# Material for this exercise
-*-

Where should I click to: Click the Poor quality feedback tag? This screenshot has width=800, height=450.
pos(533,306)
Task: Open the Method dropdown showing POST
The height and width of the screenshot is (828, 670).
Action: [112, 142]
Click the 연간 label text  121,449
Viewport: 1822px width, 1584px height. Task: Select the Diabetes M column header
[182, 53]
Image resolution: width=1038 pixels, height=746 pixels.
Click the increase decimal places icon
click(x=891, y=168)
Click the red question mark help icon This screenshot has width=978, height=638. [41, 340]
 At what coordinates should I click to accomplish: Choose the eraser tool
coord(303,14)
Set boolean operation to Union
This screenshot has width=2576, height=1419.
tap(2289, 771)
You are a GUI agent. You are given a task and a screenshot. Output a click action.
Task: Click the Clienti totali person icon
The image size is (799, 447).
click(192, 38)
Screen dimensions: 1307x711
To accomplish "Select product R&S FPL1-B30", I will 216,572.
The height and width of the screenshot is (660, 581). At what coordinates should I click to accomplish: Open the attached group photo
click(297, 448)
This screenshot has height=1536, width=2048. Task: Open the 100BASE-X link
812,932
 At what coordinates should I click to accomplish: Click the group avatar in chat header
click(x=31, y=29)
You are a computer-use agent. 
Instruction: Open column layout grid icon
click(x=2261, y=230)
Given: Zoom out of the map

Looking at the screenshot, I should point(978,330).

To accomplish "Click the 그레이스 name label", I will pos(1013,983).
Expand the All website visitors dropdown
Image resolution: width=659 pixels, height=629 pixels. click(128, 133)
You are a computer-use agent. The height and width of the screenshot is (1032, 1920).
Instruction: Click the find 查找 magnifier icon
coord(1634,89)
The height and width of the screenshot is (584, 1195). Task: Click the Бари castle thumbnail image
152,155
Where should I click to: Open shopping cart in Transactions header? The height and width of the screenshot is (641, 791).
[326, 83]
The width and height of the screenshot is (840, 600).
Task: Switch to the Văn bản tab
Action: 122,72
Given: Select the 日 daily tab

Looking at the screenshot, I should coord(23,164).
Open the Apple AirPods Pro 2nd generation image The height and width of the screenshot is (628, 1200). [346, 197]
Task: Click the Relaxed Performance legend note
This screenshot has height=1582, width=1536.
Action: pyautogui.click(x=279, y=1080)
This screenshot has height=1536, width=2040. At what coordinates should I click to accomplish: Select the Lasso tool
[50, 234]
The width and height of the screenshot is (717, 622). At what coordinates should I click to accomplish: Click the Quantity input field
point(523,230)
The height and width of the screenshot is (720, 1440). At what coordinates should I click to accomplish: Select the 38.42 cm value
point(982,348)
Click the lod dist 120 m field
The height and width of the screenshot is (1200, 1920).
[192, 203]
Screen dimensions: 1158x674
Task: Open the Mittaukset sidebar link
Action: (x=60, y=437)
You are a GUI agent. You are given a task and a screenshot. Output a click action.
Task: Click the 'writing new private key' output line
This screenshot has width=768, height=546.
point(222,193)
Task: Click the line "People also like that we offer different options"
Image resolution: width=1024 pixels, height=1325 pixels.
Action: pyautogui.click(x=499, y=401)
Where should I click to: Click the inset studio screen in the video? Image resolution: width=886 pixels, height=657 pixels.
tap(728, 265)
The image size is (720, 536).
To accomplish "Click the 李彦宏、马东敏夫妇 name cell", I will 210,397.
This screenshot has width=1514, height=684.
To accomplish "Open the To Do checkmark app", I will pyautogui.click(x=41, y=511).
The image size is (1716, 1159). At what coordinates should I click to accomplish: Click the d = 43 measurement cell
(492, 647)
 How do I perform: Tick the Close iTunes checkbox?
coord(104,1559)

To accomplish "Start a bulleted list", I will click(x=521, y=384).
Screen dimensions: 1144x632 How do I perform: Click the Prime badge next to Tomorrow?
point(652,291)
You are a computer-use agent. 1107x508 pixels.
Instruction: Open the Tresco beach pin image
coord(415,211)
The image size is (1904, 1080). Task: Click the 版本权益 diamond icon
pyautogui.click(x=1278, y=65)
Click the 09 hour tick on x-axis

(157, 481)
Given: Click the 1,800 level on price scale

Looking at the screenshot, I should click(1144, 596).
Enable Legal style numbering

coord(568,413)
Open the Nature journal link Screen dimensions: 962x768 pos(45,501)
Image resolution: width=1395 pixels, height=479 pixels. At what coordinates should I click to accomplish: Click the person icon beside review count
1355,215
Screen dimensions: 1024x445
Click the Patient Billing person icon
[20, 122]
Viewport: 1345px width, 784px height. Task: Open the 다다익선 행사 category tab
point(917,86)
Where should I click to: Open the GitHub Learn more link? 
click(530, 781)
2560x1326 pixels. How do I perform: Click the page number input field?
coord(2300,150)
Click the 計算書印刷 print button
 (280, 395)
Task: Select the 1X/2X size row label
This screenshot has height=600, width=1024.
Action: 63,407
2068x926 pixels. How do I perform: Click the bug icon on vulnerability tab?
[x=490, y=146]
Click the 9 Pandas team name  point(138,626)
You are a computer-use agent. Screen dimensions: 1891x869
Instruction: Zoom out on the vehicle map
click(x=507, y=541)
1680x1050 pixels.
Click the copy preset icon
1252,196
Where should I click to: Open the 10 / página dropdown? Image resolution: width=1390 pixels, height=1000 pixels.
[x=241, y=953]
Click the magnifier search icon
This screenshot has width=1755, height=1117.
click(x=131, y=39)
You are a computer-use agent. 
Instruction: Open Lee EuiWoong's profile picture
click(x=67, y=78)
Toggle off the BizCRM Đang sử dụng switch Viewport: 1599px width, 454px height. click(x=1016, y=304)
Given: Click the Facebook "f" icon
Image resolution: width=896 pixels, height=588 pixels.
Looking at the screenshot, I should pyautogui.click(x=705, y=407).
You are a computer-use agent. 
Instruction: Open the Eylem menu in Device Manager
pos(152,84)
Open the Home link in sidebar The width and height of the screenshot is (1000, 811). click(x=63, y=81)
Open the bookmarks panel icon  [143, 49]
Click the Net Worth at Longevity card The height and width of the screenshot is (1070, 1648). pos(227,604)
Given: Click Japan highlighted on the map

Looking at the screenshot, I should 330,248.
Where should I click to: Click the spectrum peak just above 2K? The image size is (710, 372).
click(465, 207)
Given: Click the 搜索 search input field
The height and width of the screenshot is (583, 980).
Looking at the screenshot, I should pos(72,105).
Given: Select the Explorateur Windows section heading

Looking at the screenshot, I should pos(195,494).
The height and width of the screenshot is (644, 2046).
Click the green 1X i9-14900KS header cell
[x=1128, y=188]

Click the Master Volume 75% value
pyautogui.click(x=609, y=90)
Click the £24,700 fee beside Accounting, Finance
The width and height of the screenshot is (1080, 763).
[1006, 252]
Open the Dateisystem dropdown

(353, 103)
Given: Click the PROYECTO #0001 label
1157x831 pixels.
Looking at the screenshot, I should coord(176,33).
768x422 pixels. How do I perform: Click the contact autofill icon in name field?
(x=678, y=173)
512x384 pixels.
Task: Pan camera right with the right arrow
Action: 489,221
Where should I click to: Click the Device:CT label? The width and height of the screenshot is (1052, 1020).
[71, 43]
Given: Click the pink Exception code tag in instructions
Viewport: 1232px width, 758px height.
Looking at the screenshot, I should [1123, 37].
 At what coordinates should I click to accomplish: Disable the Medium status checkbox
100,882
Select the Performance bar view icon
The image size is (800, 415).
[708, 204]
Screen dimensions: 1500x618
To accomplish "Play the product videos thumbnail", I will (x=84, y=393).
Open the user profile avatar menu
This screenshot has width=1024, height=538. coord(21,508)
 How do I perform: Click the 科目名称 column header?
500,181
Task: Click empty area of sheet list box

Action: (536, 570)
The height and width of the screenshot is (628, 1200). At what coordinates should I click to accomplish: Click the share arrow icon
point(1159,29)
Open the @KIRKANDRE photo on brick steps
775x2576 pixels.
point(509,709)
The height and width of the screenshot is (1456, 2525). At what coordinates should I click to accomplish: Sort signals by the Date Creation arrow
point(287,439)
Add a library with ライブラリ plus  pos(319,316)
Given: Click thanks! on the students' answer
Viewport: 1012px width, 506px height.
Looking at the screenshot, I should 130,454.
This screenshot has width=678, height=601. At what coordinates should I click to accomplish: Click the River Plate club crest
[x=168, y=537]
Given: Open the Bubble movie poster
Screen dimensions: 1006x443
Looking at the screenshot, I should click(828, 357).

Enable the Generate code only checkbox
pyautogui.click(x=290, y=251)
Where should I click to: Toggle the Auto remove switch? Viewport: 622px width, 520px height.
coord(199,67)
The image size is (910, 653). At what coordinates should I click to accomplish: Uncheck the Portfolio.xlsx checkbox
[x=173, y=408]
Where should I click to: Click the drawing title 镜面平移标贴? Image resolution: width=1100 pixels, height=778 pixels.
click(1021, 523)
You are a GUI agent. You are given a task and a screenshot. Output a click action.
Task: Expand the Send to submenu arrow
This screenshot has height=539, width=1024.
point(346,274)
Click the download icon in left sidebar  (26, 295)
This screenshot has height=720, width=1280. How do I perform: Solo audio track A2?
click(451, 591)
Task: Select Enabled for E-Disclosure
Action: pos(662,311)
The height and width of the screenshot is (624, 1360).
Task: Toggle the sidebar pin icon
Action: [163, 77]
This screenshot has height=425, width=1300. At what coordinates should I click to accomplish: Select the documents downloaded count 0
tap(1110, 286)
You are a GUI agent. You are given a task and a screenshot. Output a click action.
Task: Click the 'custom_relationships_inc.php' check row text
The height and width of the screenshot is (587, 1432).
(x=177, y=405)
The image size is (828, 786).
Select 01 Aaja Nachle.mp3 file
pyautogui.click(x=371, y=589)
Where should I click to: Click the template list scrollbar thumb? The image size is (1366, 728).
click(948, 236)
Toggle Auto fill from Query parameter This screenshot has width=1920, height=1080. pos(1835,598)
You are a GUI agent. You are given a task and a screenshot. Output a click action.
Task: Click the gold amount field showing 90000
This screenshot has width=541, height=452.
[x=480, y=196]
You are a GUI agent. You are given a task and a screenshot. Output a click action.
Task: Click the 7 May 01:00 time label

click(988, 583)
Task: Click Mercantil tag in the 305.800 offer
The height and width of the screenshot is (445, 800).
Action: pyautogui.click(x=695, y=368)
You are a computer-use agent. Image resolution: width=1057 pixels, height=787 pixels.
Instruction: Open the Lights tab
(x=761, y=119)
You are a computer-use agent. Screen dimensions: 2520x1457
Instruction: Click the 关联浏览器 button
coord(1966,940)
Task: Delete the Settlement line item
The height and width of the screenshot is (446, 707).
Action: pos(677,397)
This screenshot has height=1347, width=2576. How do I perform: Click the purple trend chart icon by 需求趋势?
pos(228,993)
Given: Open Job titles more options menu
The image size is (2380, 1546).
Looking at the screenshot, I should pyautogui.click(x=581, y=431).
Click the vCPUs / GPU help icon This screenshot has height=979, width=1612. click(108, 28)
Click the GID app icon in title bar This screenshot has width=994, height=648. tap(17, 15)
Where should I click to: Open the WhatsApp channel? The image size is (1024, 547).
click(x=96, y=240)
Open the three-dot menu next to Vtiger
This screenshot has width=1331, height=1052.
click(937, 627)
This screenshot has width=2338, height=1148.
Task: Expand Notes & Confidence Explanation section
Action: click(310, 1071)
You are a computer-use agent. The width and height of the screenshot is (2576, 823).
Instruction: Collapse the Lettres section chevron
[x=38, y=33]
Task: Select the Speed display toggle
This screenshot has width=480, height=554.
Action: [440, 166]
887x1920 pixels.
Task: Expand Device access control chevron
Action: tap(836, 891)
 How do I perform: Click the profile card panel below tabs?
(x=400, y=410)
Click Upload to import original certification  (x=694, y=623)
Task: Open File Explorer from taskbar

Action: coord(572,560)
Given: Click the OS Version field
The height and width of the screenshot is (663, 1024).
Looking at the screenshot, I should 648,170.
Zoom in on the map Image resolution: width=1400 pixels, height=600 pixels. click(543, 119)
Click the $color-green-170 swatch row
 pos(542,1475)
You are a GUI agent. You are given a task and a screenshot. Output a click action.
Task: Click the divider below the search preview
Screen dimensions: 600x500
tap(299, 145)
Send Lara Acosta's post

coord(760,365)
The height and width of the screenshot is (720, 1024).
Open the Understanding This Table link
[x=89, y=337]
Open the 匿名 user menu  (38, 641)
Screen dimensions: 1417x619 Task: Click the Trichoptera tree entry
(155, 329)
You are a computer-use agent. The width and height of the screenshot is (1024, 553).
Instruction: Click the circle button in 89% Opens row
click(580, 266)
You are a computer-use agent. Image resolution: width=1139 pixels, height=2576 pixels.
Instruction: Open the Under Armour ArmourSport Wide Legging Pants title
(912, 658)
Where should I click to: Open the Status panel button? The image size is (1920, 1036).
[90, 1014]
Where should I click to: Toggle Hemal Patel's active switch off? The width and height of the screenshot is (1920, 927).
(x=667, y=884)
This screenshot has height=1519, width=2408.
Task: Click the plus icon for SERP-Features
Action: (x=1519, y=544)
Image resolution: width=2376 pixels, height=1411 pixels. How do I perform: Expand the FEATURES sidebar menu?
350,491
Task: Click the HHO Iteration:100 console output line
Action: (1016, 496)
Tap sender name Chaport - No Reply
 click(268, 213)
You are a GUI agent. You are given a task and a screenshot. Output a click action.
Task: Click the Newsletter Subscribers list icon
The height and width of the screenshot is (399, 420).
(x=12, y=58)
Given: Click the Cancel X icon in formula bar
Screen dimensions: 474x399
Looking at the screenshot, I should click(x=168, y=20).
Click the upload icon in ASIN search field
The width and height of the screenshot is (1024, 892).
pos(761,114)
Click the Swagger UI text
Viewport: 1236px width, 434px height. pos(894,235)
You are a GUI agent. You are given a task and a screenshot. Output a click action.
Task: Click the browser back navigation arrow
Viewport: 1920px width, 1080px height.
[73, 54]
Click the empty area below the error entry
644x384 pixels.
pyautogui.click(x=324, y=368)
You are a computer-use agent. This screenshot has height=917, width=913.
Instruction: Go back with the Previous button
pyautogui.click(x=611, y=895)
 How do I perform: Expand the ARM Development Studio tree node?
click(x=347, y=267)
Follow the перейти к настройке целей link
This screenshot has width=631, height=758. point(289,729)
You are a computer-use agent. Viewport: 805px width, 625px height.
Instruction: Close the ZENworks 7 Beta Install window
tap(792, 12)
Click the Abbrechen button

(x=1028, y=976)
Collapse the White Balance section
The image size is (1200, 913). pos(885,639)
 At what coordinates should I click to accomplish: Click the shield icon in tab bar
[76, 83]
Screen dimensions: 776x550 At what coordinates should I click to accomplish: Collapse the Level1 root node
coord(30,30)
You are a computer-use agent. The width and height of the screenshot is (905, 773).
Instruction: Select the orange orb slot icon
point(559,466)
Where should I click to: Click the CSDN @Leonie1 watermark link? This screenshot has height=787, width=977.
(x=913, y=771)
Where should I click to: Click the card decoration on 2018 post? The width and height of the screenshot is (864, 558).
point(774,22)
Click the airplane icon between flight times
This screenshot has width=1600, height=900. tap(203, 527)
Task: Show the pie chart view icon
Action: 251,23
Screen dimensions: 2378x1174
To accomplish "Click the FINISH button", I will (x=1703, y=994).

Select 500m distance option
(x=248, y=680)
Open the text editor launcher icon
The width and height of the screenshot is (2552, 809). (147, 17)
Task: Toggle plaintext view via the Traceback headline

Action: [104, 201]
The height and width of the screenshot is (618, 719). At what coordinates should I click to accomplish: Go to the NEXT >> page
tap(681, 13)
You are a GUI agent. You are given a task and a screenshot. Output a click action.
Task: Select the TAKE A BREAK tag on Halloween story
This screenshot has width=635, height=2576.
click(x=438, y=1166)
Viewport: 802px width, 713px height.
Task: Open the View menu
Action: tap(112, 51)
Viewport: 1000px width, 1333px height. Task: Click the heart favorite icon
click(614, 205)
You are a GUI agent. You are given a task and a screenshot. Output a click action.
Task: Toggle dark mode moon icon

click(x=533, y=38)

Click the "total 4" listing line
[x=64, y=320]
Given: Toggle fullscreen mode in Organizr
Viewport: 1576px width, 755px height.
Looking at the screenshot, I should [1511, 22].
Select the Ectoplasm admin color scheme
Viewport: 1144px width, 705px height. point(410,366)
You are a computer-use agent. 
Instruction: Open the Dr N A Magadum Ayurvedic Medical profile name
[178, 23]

-*-

# Given exercise
Return, unchanged, everything in the data above from the line containing "Given: Click the OS Version field" down to the line containing "Viewport: 1236px width, 434px", with both of those lines included.

# Answer to this exercise
Given: Click the OS Version field
The height and width of the screenshot is (663, 1024).
Looking at the screenshot, I should 648,170.
Zoom in on the map Image resolution: width=1400 pixels, height=600 pixels. click(543, 119)
Click the $color-green-170 swatch row
 pos(542,1475)
You are a GUI agent. You are given a task and a screenshot. Output a click action.
Task: Click the divider below the search preview
Screen dimensions: 600x500
tap(299, 145)
Send Lara Acosta's post

coord(760,365)
The height and width of the screenshot is (720, 1024).
Open the Understanding This Table link
[x=89, y=337]
Open the 匿名 user menu  (38, 641)
Screen dimensions: 1417x619 Task: Click the Trichoptera tree entry
(155, 329)
You are a computer-use agent. The width and height of the screenshot is (1024, 553).
Instruction: Click the circle button in 89% Opens row
click(580, 266)
You are a computer-use agent. Image resolution: width=1139 pixels, height=2576 pixels.
Instruction: Open the Under Armour ArmourSport Wide Legging Pants title
(912, 658)
Where should I click to: Open the Status panel button? The image size is (1920, 1036).
[90, 1014]
Where should I click to: Toggle Hemal Patel's active switch off? The width and height of the screenshot is (1920, 927).
(x=667, y=884)
This screenshot has height=1519, width=2408.
Task: Click the plus icon for SERP-Features
Action: (x=1519, y=544)
Image resolution: width=2376 pixels, height=1411 pixels. How do I perform: Expand the FEATURES sidebar menu?
350,491
Task: Click the HHO Iteration:100 console output line
Action: (1016, 496)
Tap sender name Chaport - No Reply
 click(268, 213)
You are a GUI agent. You are given a task and a screenshot. Output a click action.
Task: Click the Newsletter Subscribers list icon
The height and width of the screenshot is (399, 420).
(x=12, y=58)
Given: Click the Cancel X icon in formula bar
Screen dimensions: 474x399
Looking at the screenshot, I should click(x=168, y=20).
Click the upload icon in ASIN search field
The width and height of the screenshot is (1024, 892).
pos(761,114)
Click the Swagger UI text
Viewport: 1236px width, 434px height. pos(894,235)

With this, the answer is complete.